— WHAT NEEDS TO BE DONE —
Write out the part of the game development notes that begins with the words "[Crossroad Mini Game]" and ends after the words "the ambient sound.".
TEXT PROVIDED section start
According to the observations and feedback, we decided that our next steps on the development would be:
[Jigsaw Puzzle Mini Game] Cut the jigsaw pieces as regular jigsaw puzzle pieces, instead of using the hard line edges, as this form of jigsaw puzzle is the most familiar to players and how they expect the pieces to be like. Add the snapping mechanic to the jigsaw puzzle mini game, as this helps reduce the difficulty.
[Crossroad Mini Game] Change the current ambient sound to a more peaceful sound (such as park or small town ambient sound), instead of using city noise as in the current version. Lower the ambient sound.
[Later Chapter Development Plan] Our plan for the final deliverable is to have a rough prototype that has all the dialogue/story and mini games implemented, without all the art assets (narrative background art) and all the final version of audio assets (background sound in each chapter, SFX). During the winter, our plan is to adjust the narrative and mini games according to feedback, and work on art and audio assets.
Download the build for digital prototype 1.0 here.
As we playtested the digital prototype 1.0, we received several comments and feedback from our playtesters. According to the feedback, we decided to shorten the narrative, making it quicker to get to the main story. We also completed the game with final audio and arts.
As we were completing the game, Me, Morrie was selected to showcase at the USC Games Expo 2021, the biggest game show at USC for the whole school year.
TEXT PROVIDED section end
DATASET RECORDS section start
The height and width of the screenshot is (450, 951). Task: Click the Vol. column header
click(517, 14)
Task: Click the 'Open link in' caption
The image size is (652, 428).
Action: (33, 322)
DATASET RECORDS section end
— ANSWER SECTION —
[Crossroad Mini Game] Change the current ambient sound to a more peaceful sound (such as park or small town ambient sound), instead of using city noise as in the current version. Lower the ambient sound.